30 de nov de 2011

Confirmada ordem de que a Secretaria de Estado aprove documentos antes de sua publicação




Vaticano, 29 Nov. 11 / 11:25 am (ACI) O vaticanista italiano Sandro Magister divulgou na íntegra a circular enviada pela Secretaria de Estado do Vaticano a todos os dicasterios da Santa Sé para que os documentos nos quais aparece a assinatura do Papa, sejam antes aprovados por esse escritório presidido pelo Cardeal Tarcisio Bertone.

A circular tem como data 4 de novembro e leva a assinatura do Arcebispo Angelo Maria Becciu, Substituto da Secretaria de Estado que colabora com o Santo Padre para o governo da cúria vaticana.

A nota assinala que "caso se publique um documento com a assinatura do Santo Padre a praxe vigente prescreve que tal documento seja enviado à Secretaria de Estado com a suficiente antecipação em relação à data prevista para sua divulgação, em sua versão original e eventuais traduções" para que "depois de uma atenta revisão do conteúdo sua distribuição seja feita aos meios de comunicação social da Santa Sé".

"Este procedimento –precisa a circular– tem como primeira finalidade a defesa da integridade do Magistério Petrino, que poderia ser prejudicado pela circulação de textos ainda não revisados, ou divulgados de forma inadequada, antes da data limite do embargo sobre sua publicação"

. Magister explica que a circular não faz referência, por exemplo, à nota do Pontifício Conselho Justiça e Paz apresentada no Vaticano no dia 24 de outubro na qual se solicita uma autoridade econômica mundial, entre outras coisas; e sim poderia estar referindo-se a um descuido na mensagem do Papa para a 98ª Jornada Mundial do Migrante e do Refugiado, apresentada em 25 de outubro da qual o Vatican Information Service, divulgou amplos extratos cinco dias antes da data estabelecida para sua difusão.

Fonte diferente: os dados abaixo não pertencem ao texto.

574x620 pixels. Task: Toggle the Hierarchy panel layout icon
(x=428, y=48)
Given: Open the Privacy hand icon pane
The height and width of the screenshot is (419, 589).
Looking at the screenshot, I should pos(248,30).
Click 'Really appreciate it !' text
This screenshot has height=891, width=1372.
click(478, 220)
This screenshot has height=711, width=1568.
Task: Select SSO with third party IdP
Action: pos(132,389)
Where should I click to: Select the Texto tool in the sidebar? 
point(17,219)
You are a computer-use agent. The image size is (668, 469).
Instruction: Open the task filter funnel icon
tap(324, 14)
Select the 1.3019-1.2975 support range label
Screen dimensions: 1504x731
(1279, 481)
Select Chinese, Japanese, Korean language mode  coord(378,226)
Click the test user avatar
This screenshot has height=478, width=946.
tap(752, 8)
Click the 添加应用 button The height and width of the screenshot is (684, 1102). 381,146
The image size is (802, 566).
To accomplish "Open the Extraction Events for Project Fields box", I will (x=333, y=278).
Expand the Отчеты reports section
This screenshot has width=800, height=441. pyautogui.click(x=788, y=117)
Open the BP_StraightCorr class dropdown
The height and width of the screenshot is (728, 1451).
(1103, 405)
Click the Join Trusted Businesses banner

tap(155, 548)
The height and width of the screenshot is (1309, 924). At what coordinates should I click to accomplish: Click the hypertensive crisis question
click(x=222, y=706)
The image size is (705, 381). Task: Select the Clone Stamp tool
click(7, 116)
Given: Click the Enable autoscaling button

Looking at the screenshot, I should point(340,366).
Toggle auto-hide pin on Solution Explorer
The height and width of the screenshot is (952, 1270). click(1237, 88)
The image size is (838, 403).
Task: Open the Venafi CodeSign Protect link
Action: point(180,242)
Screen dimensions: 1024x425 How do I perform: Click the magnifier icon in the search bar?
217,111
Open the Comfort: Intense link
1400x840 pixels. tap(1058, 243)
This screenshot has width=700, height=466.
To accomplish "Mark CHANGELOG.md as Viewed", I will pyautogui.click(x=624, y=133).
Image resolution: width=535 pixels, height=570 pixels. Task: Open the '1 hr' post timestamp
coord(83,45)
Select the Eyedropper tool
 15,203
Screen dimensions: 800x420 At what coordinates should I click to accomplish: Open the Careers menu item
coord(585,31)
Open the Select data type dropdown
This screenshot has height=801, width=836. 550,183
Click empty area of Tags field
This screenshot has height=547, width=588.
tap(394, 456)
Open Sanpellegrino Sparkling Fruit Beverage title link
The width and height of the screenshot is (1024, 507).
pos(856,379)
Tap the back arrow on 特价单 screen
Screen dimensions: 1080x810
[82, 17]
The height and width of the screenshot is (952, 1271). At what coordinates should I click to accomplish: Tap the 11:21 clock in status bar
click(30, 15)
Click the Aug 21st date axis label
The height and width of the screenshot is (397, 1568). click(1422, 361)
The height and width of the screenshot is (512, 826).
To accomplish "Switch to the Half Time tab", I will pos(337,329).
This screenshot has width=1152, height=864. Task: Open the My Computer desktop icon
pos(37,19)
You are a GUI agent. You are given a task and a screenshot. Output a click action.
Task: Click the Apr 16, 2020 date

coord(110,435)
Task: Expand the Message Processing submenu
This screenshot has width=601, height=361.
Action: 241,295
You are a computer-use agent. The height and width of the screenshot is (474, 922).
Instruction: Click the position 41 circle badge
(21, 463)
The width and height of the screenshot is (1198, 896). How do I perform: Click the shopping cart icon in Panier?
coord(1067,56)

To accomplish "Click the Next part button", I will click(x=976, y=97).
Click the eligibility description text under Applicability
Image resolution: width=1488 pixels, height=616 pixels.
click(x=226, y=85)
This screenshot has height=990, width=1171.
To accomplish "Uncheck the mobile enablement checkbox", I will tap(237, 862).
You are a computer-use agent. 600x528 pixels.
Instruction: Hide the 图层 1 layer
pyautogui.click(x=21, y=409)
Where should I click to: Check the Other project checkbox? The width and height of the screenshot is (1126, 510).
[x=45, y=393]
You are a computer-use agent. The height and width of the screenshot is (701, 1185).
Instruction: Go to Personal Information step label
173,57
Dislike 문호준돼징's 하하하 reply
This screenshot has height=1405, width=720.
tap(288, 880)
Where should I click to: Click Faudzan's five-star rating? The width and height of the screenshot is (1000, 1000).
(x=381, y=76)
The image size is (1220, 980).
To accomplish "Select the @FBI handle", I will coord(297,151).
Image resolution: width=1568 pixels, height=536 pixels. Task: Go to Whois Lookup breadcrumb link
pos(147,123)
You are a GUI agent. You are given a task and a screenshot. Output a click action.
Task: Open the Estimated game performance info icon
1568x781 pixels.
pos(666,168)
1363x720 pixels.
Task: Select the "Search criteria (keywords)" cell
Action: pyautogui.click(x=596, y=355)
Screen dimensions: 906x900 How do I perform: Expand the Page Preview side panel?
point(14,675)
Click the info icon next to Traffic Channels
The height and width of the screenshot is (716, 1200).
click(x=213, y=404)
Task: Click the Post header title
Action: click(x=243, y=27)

O vaticanista explica ademais que "isso não nega que na reunião que teve lugar na secretaria de Estado em 4 de novembro para remediar este tipo de incidentes falou-se também da nota sobre o sistema financeiro internacional, emitida de forma autônoma pelo Conselho Pontifício Justiça e Paz, e que após de sua publicação foi objeto de fortes críticas, tanto dentro como fora do Vaticano".